◆ INFORMATION

—————

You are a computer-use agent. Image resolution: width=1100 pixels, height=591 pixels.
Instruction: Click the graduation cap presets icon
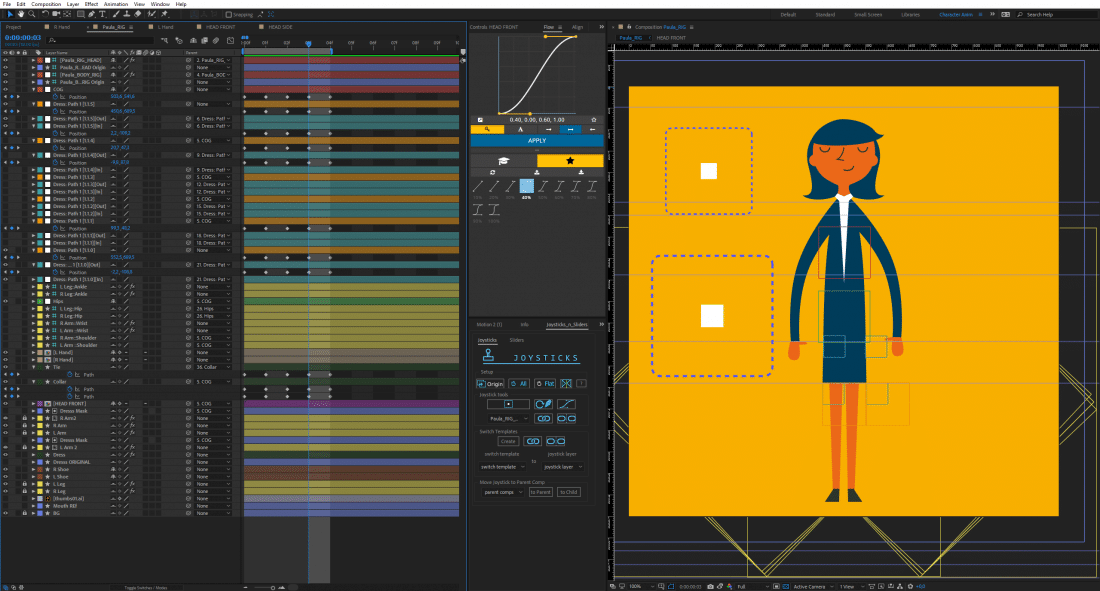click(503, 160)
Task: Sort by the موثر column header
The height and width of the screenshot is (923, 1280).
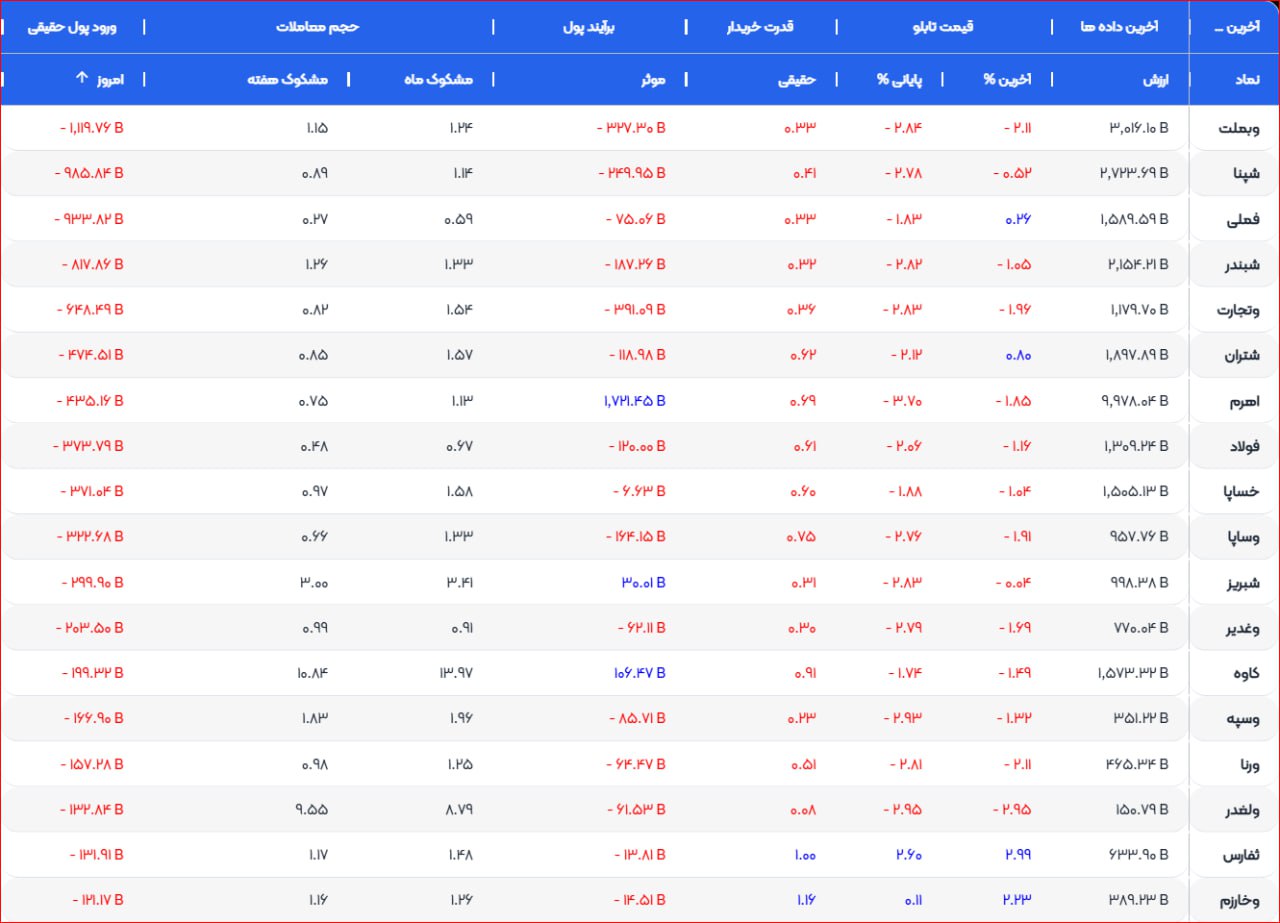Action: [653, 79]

—————

◆ TASK DETAILS
Nothing but the lines from the one containing "Instruction: Click the" through the end of the listing is to be output, and those lines are to be output exactly, pictures excluded.

◆ ANSWER SPACE
Instruction: Click the graduation cap presets icon
click(503, 160)
Task: Sort by the موثر column header
The height and width of the screenshot is (923, 1280).
Action: [653, 79]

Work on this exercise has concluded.